> _Work order_
Copy the lines below exactly, starting at the one with "You are a computer-use" and ending at the one with "The height and width of the screenshot is (1052, 1859).", and leave out any picture.

> _Dataset extract_
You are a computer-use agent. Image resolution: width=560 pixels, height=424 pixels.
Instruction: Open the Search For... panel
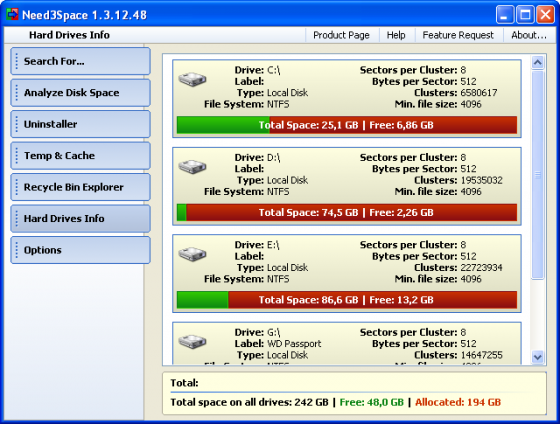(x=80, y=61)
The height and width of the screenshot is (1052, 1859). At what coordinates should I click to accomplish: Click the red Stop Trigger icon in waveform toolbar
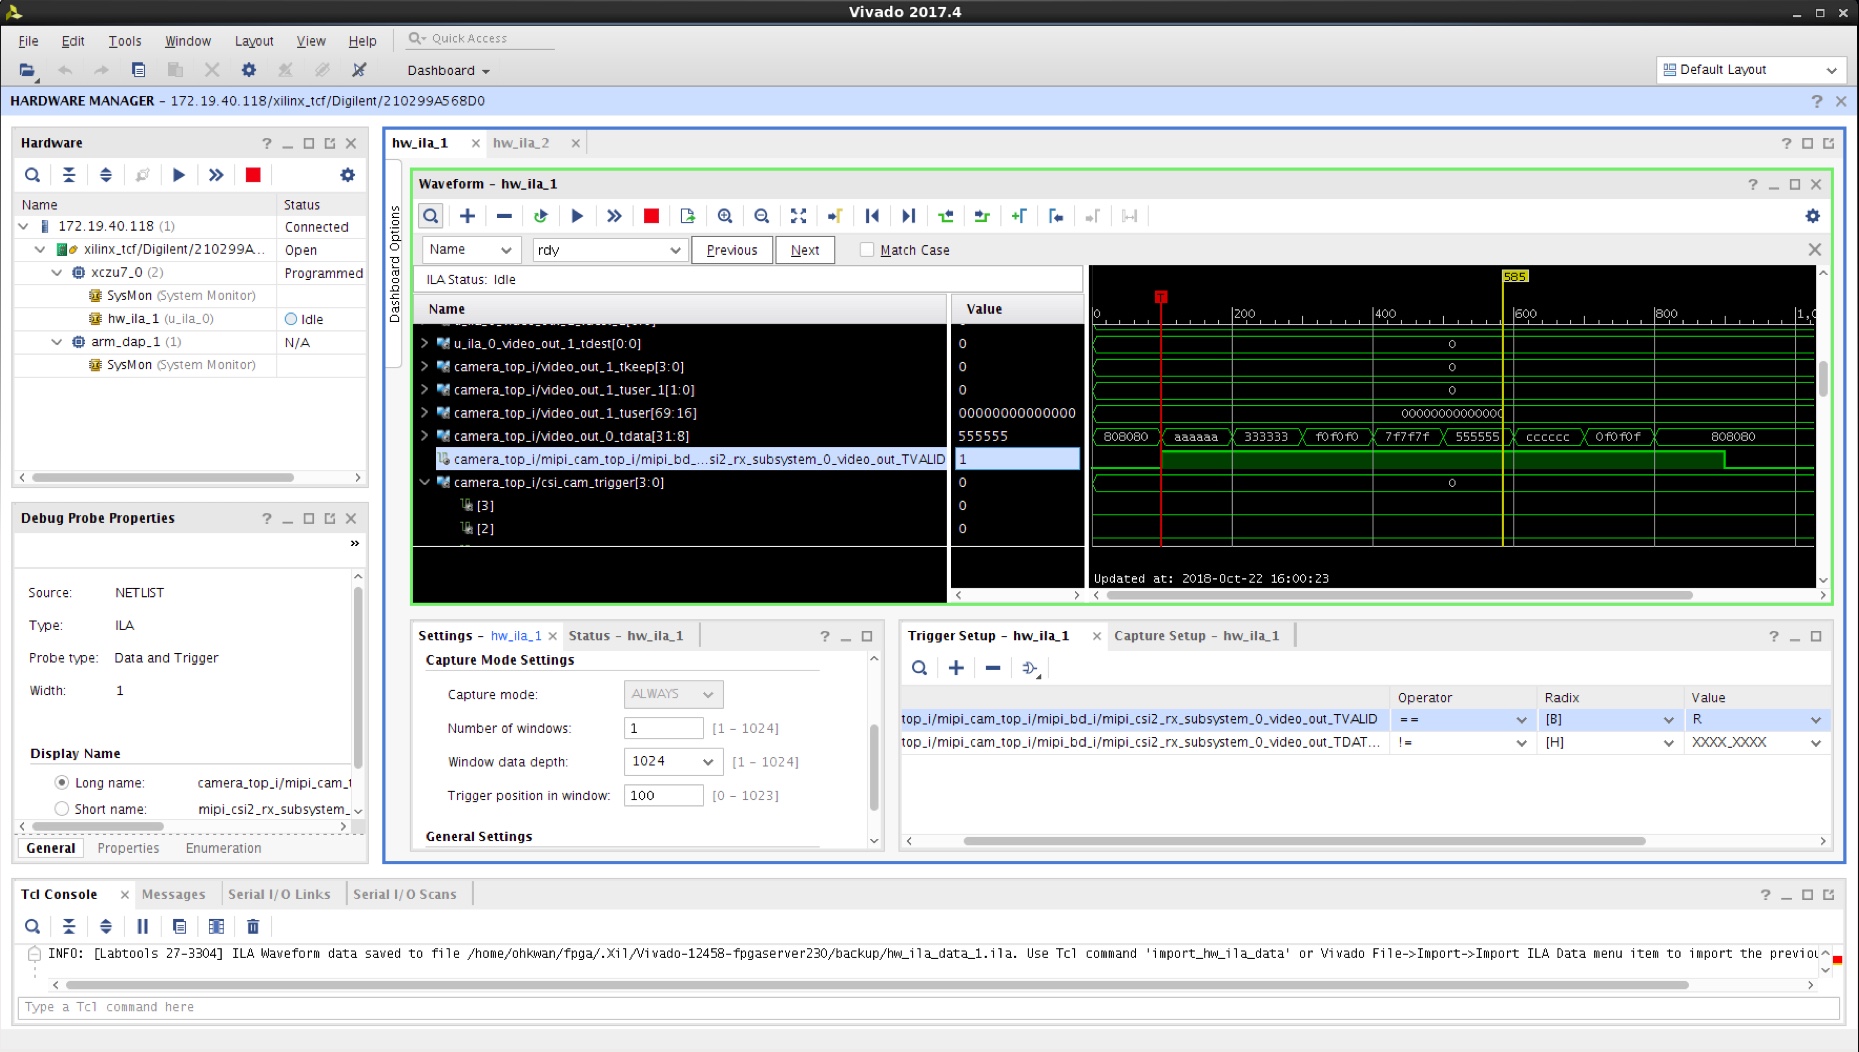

==

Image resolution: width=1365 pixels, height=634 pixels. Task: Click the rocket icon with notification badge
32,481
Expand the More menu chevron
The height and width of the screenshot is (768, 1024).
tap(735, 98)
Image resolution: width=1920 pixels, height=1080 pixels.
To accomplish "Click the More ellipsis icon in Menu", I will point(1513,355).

--

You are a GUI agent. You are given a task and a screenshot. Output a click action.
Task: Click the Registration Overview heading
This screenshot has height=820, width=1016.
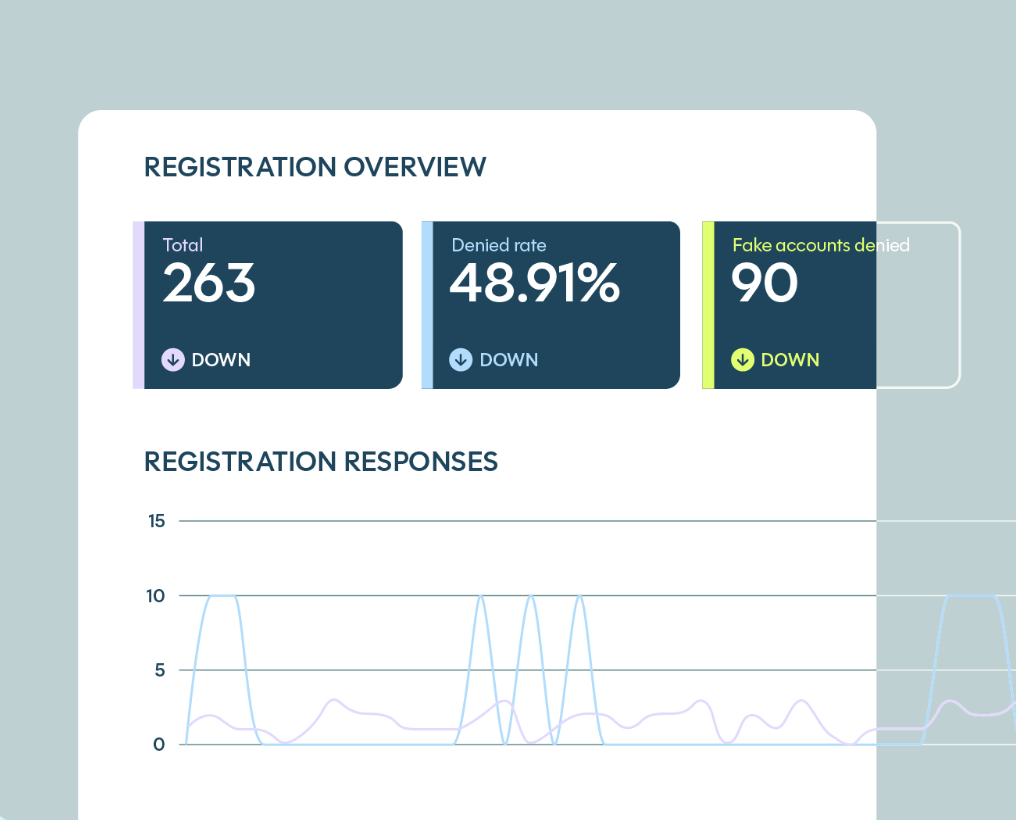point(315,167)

> _Written answer_
You are a computer-use agent. Image resolution: width=560 pixels, height=424 pixels.
Instruction: Open the Search For... panel
(x=80, y=61)
The height and width of the screenshot is (1052, 1859). At what coordinates should I click to accomplish: Click the red Stop Trigger icon in waveform toolbar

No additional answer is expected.